:: Short exercise ::
Reproduce the following lines verbatim, all of them, in their original order.

:: Material for this task ::
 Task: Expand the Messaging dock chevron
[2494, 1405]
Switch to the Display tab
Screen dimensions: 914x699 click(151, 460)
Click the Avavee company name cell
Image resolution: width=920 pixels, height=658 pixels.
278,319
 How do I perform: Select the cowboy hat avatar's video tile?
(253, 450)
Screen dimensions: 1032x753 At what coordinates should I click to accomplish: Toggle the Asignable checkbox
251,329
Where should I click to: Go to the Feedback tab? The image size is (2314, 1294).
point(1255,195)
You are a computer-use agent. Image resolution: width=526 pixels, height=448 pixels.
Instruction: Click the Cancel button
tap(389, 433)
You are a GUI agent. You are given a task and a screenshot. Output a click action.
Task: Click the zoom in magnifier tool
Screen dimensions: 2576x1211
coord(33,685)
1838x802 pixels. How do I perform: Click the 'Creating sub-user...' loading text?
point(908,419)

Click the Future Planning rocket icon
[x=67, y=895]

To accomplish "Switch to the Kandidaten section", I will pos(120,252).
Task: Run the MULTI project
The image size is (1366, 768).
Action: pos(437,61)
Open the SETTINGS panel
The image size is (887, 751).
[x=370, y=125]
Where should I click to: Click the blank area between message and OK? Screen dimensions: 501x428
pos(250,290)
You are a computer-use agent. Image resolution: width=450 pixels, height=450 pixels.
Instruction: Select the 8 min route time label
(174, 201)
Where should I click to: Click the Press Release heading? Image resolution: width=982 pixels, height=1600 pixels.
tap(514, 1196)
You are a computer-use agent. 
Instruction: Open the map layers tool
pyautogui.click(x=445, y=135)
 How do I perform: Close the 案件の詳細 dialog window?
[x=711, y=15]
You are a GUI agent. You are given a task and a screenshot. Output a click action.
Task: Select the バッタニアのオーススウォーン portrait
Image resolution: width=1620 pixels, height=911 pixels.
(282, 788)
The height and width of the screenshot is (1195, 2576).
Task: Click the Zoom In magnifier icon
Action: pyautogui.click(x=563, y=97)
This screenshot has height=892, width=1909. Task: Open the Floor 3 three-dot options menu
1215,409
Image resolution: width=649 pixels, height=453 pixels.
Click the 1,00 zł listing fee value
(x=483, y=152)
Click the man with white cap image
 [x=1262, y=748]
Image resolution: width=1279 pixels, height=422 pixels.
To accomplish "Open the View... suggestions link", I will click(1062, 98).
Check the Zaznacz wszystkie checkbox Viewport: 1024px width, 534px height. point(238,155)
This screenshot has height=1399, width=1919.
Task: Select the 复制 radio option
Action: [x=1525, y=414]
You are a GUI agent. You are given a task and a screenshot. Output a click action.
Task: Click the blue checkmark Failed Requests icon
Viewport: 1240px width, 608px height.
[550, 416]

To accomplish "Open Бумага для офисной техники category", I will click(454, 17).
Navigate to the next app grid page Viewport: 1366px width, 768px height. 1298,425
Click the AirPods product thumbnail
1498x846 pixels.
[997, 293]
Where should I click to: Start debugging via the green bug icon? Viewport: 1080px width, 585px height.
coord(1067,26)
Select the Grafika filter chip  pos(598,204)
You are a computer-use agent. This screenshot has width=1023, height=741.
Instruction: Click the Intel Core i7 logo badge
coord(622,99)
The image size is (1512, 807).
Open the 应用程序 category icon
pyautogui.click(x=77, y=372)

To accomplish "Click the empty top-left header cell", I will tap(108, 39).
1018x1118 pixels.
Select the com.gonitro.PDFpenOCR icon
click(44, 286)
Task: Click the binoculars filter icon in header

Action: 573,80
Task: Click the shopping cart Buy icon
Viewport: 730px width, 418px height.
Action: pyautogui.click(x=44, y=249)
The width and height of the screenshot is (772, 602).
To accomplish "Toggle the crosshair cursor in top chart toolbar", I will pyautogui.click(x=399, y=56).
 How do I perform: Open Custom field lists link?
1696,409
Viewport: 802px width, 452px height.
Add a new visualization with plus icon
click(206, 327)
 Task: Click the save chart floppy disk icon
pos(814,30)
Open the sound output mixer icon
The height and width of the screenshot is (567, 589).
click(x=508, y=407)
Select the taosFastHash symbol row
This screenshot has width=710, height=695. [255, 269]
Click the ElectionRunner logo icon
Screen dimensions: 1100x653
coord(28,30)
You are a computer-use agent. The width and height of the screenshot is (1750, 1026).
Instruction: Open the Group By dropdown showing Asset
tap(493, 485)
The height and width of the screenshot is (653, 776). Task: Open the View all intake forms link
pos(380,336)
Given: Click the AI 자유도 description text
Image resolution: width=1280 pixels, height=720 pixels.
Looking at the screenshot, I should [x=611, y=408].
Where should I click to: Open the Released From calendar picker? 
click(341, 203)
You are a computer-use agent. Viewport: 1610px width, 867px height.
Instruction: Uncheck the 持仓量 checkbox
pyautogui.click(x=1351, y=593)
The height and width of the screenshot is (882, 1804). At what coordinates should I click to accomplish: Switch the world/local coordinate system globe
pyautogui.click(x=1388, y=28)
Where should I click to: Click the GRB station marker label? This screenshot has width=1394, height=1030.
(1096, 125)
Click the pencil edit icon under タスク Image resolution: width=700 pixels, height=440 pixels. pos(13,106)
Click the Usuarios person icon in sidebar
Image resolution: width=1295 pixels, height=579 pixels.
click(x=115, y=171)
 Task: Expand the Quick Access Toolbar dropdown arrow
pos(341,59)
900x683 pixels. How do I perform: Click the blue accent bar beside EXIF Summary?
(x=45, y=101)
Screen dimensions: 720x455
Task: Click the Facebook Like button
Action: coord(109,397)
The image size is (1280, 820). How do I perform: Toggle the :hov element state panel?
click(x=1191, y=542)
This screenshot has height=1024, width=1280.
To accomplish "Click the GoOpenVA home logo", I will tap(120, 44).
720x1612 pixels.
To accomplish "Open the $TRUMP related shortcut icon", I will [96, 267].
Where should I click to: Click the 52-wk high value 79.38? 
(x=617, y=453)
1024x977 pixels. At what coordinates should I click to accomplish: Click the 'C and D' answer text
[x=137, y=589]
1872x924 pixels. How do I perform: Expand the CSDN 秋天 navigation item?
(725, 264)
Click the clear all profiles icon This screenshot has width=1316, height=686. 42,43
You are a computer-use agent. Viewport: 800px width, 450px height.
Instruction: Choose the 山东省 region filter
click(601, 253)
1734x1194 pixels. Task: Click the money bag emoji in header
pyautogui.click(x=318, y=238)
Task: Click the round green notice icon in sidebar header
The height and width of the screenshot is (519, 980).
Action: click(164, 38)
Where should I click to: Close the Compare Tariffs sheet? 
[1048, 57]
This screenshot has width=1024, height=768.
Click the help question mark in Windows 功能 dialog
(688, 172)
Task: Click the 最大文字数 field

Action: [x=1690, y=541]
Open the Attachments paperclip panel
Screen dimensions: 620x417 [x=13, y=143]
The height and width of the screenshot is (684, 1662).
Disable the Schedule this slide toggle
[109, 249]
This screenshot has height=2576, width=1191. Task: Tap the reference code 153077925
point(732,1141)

:: Final answer ::
 Task: Expand the Messaging dock chevron
[2494, 1405]
Switch to the Display tab
Screen dimensions: 914x699 click(151, 460)
Click the Avavee company name cell
Image resolution: width=920 pixels, height=658 pixels.
278,319
 How do I perform: Select the cowboy hat avatar's video tile?
(253, 450)
Screen dimensions: 1032x753 At what coordinates should I click to accomplish: Toggle the Asignable checkbox
251,329
Where should I click to: Go to the Feedback tab? The image size is (2314, 1294).
point(1255,195)
You are a computer-use agent. Image resolution: width=526 pixels, height=448 pixels.
Instruction: Click the Cancel button
tap(389, 433)
You are a GUI agent. You are given a task and a screenshot. Output a click action.
Task: Click the zoom in magnifier tool
Screen dimensions: 2576x1211
coord(33,685)
1838x802 pixels. How do I perform: Click the 'Creating sub-user...' loading text?
point(908,419)

Click the Future Planning rocket icon
[x=67, y=895]

To accomplish "Switch to the Kandidaten section", I will pos(120,252).
Task: Run the MULTI project
The image size is (1366, 768).
Action: pos(437,61)
Open the SETTINGS panel
The image size is (887, 751).
[x=370, y=125]
Where should I click to: Click the blank area between message and OK? Screen dimensions: 501x428
pos(250,290)
You are a computer-use agent. Image resolution: width=450 pixels, height=450 pixels.
Instruction: Select the 8 min route time label
(174, 201)
Where should I click to: Click the Press Release heading? Image resolution: width=982 pixels, height=1600 pixels.
tap(514, 1196)
You are a computer-use agent. 
Instruction: Open the map layers tool
pyautogui.click(x=445, y=135)
 How do I perform: Close the 案件の詳細 dialog window?
[x=711, y=15]
You are a GUI agent. You are given a task and a screenshot. Output a click action.
Task: Select the バッタニアのオーススウォーン portrait
Image resolution: width=1620 pixels, height=911 pixels.
(282, 788)
The height and width of the screenshot is (1195, 2576).
Task: Click the Zoom In magnifier icon
Action: pyautogui.click(x=563, y=97)
This screenshot has height=892, width=1909. Task: Open the Floor 3 three-dot options menu
1215,409
Image resolution: width=649 pixels, height=453 pixels.
Click the 1,00 zł listing fee value
(x=483, y=152)
Click the man with white cap image
 [x=1262, y=748]
Image resolution: width=1279 pixels, height=422 pixels.
To accomplish "Open the View... suggestions link", I will click(1062, 98).
Check the Zaznacz wszystkie checkbox Viewport: 1024px width, 534px height. point(238,155)
This screenshot has height=1399, width=1919.
Task: Select the 复制 radio option
Action: [x=1525, y=414]
You are a GUI agent. You are given a task and a screenshot. Output a click action.
Task: Click the blue checkmark Failed Requests icon
Viewport: 1240px width, 608px height.
[550, 416]

To accomplish "Open Бумага для офисной техники category", I will click(454, 17).
Navigate to the next app grid page Viewport: 1366px width, 768px height. 1298,425
Click the AirPods product thumbnail
1498x846 pixels.
[997, 293]
Where should I click to: Start debugging via the green bug icon? Viewport: 1080px width, 585px height.
coord(1067,26)
Select the Grafika filter chip  pos(598,204)
You are a computer-use agent. This screenshot has width=1023, height=741.
Instruction: Click the Intel Core i7 logo badge
coord(622,99)
The image size is (1512, 807).
Open the 应用程序 category icon
pyautogui.click(x=77, y=372)

To accomplish "Click the empty top-left header cell", I will tap(108, 39).
1018x1118 pixels.
Select the com.gonitro.PDFpenOCR icon
click(44, 286)
Task: Click the binoculars filter icon in header

Action: 573,80
Task: Click the shopping cart Buy icon
Viewport: 730px width, 418px height.
Action: pyautogui.click(x=44, y=249)
The width and height of the screenshot is (772, 602).
To accomplish "Toggle the crosshair cursor in top chart toolbar", I will pyautogui.click(x=399, y=56).
 How do I perform: Open Custom field lists link?
1696,409
Viewport: 802px width, 452px height.
Add a new visualization with plus icon
click(206, 327)
 Task: Click the save chart floppy disk icon
pos(814,30)
Open the sound output mixer icon
The height and width of the screenshot is (567, 589).
click(x=508, y=407)
Select the taosFastHash symbol row
This screenshot has width=710, height=695. [255, 269]
Click the ElectionRunner logo icon
Screen dimensions: 1100x653
coord(28,30)
You are a computer-use agent. The width and height of the screenshot is (1750, 1026).
Instruction: Open the Group By dropdown showing Asset
tap(493, 485)
The height and width of the screenshot is (653, 776). Task: Open the View all intake forms link
pos(380,336)
Given: Click the AI 자유도 description text
Image resolution: width=1280 pixels, height=720 pixels.
Looking at the screenshot, I should [x=611, y=408].
Where should I click to: Open the Released From calendar picker? 
click(341, 203)
You are a computer-use agent. Viewport: 1610px width, 867px height.
Instruction: Uncheck the 持仓量 checkbox
pyautogui.click(x=1351, y=593)
The height and width of the screenshot is (882, 1804). At what coordinates should I click to accomplish: Switch the world/local coordinate system globe
pyautogui.click(x=1388, y=28)
Where should I click to: Click the GRB station marker label? This screenshot has width=1394, height=1030.
(1096, 125)
Click the pencil edit icon under タスク Image resolution: width=700 pixels, height=440 pixels. pos(13,106)
Click the Usuarios person icon in sidebar
Image resolution: width=1295 pixels, height=579 pixels.
click(x=115, y=171)
 Task: Expand the Quick Access Toolbar dropdown arrow
pos(341,59)
900x683 pixels. How do I perform: Click the blue accent bar beside EXIF Summary?
(x=45, y=101)
Screen dimensions: 720x455
Task: Click the Facebook Like button
Action: coord(109,397)
The image size is (1280, 820). How do I perform: Toggle the :hov element state panel?
click(x=1191, y=542)
This screenshot has height=1024, width=1280.
To accomplish "Click the GoOpenVA home logo", I will tap(120, 44).
720x1612 pixels.
To accomplish "Open the $TRUMP related shortcut icon", I will [96, 267].
Where should I click to: Click the 52-wk high value 79.38? 
(x=617, y=453)
1024x977 pixels. At what coordinates should I click to accomplish: Click the 'C and D' answer text
[x=137, y=589]
1872x924 pixels. How do I perform: Expand the CSDN 秋天 navigation item?
(725, 264)
Click the clear all profiles icon This screenshot has width=1316, height=686. 42,43
You are a computer-use agent. Viewport: 800px width, 450px height.
Instruction: Choose the 山东省 region filter
click(601, 253)
1734x1194 pixels. Task: Click the money bag emoji in header
pyautogui.click(x=318, y=238)
Task: Click the round green notice icon in sidebar header
The height and width of the screenshot is (519, 980).
Action: click(164, 38)
Where should I click to: Close the Compare Tariffs sheet? 
[1048, 57]
This screenshot has width=1024, height=768.
Click the help question mark in Windows 功能 dialog
(688, 172)
Task: Click the 最大文字数 field

Action: [x=1690, y=541]
Open the Attachments paperclip panel
Screen dimensions: 620x417 [x=13, y=143]
The height and width of the screenshot is (684, 1662).
Disable the Schedule this slide toggle
[109, 249]
This screenshot has height=2576, width=1191. Task: Tap the reference code 153077925
point(732,1141)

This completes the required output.